Ismailism belongs to the Shi‘a main stream of Islam. Recent scholarship, based on a more judicious analysis of primary sources, has shown how Ismaili thought was in constant interaction with and to a certain extent influenced well-known currents of Islamic philosophy, theology, and mysticism.
Shi‘i and Ismaili philosophy use ta’wil as a tool of interpretation of scripture. This Qur’anic term connotes going back to the original meaning of the Qur’an. The objective of Ismaili thought is to create a bridge between Hellenic philosophy and religion. The human intellect is engaged to retrieve and disclose that which is interior or hidden (batin).

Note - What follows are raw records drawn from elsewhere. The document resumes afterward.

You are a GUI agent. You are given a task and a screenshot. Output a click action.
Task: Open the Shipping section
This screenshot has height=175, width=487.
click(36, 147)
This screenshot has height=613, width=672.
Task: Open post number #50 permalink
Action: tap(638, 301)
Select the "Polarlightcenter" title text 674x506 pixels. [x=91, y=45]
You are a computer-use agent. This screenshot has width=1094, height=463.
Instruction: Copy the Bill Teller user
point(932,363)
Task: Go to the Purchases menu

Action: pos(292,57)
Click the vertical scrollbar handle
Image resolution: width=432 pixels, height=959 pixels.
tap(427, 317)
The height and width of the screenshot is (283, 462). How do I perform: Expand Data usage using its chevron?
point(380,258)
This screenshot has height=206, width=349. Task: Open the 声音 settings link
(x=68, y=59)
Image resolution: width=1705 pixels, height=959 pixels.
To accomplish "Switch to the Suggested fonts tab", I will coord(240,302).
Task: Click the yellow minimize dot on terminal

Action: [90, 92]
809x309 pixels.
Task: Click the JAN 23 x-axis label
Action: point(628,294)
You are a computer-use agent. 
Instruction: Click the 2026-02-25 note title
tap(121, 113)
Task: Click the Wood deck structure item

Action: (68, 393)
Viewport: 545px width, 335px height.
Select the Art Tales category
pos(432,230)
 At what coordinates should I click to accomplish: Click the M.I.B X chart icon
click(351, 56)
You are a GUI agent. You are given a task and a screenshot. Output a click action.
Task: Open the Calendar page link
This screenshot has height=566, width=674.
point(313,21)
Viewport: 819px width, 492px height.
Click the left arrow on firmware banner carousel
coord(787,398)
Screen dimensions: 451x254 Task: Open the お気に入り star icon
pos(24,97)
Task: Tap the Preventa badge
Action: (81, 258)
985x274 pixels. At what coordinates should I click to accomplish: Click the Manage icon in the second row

Ismailism presents a cosmology within an adapted Neoplatonic framework but tries to create an alternative synthesis. The starting point of such a synthesis is the doctrine of ibda‘ (derived from Qur’an 2:117). In its verbal form it is taken to mean ‘eternal existentiation’ to explain the notion in the Qur’an of God’s timeless command (Kun: ‘Be!’). The process of creation can be said to take place at several levels. Ibda‘ represents the initial level. The human intellect eventually relates to creation and tries to penetrate the mystery of the unknowable God.
Human history operates cyclically. The function of the Prophet is to reveal the religious law (shari‘a) while the Imam unveils gradually to his disciples the inner meaning (batin) of the revelation through the ta’wil.